In this section, you will train a model from scratch, test our pretrained models, and reproduce our evaluation results. For more detailed instructions, please refer to DOCUMENTATION.md.

Installation

  • Clone this repo:
git clone https://github.com/zhangyanyu0722/Carla_3D_Tracking.git
cd Carla_3D_Tracking/
  • Install PyTorch 1.0.0+ and torchvision from http://pytorch.org and other dependencies. You can create a virtual environment by the following:
# Add path to bashrc 
echo -e '\nexport PYENV_ROOT="$HOME/.pyenv"\nexport PATH="$PYENV_ROOT/bin:$PATH"' >> ~/.bashrc
echo -e 'if command -v pyenv 1>/dev/null 2>&1; then\n  eval "$(pyenv init -)"\nfi' >> ~/.bashrc

# Install pyenv
curl -L https://raw.githubusercontent.com/pyenv/pyenv-installer/master/bin/pyenv-installer | bash

# Restart a new terminal if "exec $SHELL" doesn't work
exec $SHELL

# Install and activate Python in pyenv
pyenv install 3.6.9
pyenv local 3.6.9
  • Install requirements, create folders and compile binaries for detection
cd 3d-tracking
bash scripts/init.sh
cd ..

cd faster-rcnn.pytorch
bash init.sh

NOTE: For faster-rcnn-pytorch compiling problems [1], please compile COCO API and replace pycocotools.
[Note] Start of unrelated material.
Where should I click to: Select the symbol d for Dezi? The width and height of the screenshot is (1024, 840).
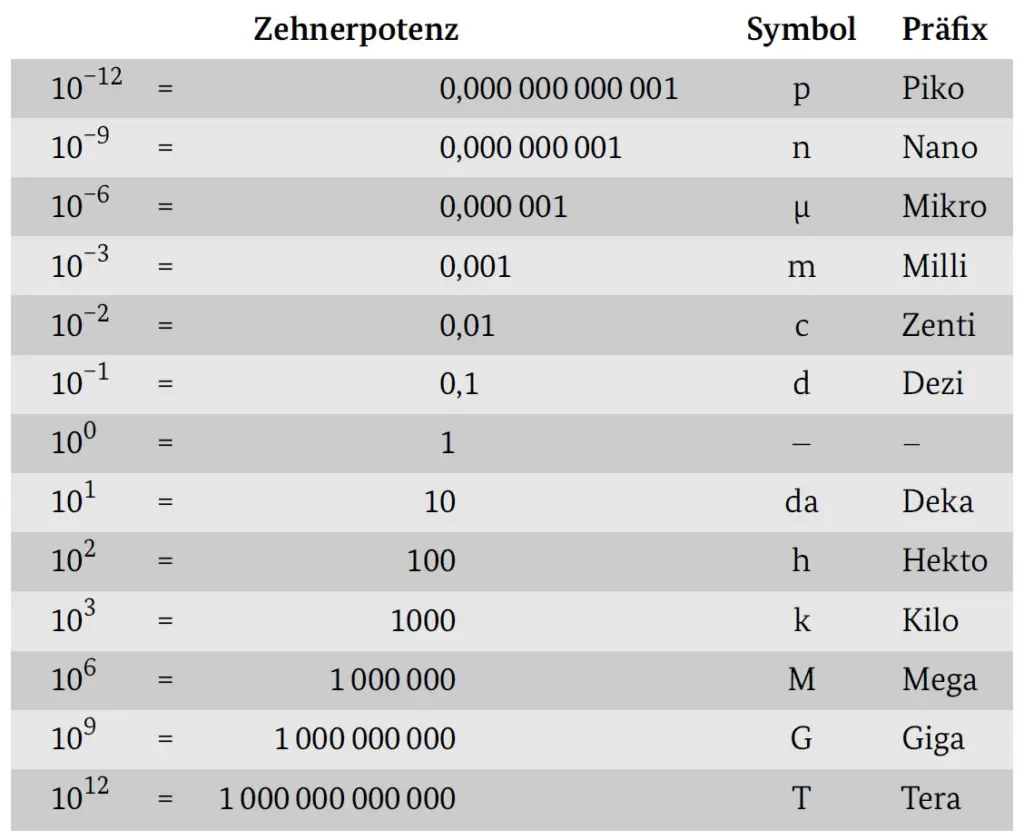pos(801,384)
NOTE: For object-ap-eval compiling problem. It only supports python 3.6+, need numpy, skimage, numba, fire. If you have Anaconda, just install cudatoolkit in anaconda. Otherwise, please reference to this page to set up llvm and cuda for numba.

Data Preparation

pip install -r requirements.txt
  • Before the data generation scripts can be run you must start a CARLA server. This can be done by running the executable in the CARLA root folder with the appropriate parameters. Running the server on windows in a 960x540 window would for example be:
./CarlaUE4.exe -carla-server -fps=10 -windowed -ResX=960 -ResY=540
  • Once the server is running, data generation can be started using (remove --autopilot for manual control):
python datageneration.py --autopilot
  • After collecting data, copy the image and label folder from carla_data_export/_out to 3d-tracking/data/carla/val.
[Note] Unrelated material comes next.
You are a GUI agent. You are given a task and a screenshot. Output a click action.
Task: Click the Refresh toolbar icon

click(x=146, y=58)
  • Download the Pretrained Model and extract

    • (Optional) resnet101_caffe.pth to faster-rcnn.pytorch/data/pretrained_model if you want to train from scratch.

    • faster_rcnn_666_20_19462.pth to faster-rcnn.pytorch/models/res101/carla.
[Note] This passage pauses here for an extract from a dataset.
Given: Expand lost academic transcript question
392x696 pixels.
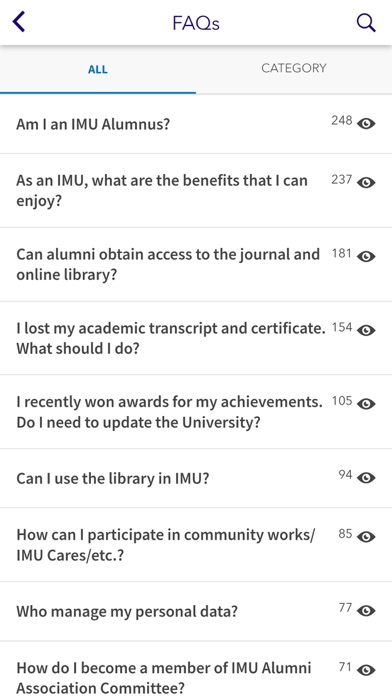Looking at the screenshot, I should tap(196, 338).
    • 888_carla_checkpoint_030.pth.tar to 3d-tracking/checkpoint

Execution

For running a whole pipeline (2D proposals, 3D estimation and tracking):

# Generate predicted bounding boxes for object proposals
cd faster-rcnn.pytorch/

# Step 00 (Optional) - Training on CARLA dataset
./run_train.sh

# Step 01 - Generate bounding boxes
./run_test.sh
# Given object proposal bounding boxes and 3D center from faster-rcnn.pytorch directory
cd 3d-tracking/

# Step 00 - Data Preprocessing
# Collect features into json files (check variables in the code)
python loader/gen_pred.py carla val

# Step 01 - 3D Estimation
# Running single task scripts mentioned below and training by yourself
# or alternatively, using multi-GPUs and multi-processes to run through all sequences
python run_estimation.py carla val --session 888 --epoch 030

# Step 02 - 3D Tracking and Evaluation
# 3D helps tracking part. For tracking evaluation, 
# using multi-GPUs and multi-processes to run through all sequences
python run_tracking.py carla val --session 888 --epoch 030

# Step 03 - 3D AP Evaluation
# Plot the 2D/3D/Birdview figure
python tools/plot_tracking.py carla val --session 888 --epoch 030

Note: If facing ModuleNotFoundError: No module named 'utils' problem, please add PYTHONPATH=. before python {scripts} {arguments}.

LICENSE

See LICENSE for details. Third-party datasets and tools are subject to their respective licenses.

Acknowledgements

We thank 3d-vehicle-tracking for the 3d vehicle tracking part, faster.rcnn.pytorch for the detection codebase, pymot for their MOT evaluation tool and kitti-object-eval-python for the 3D AP calculation tool.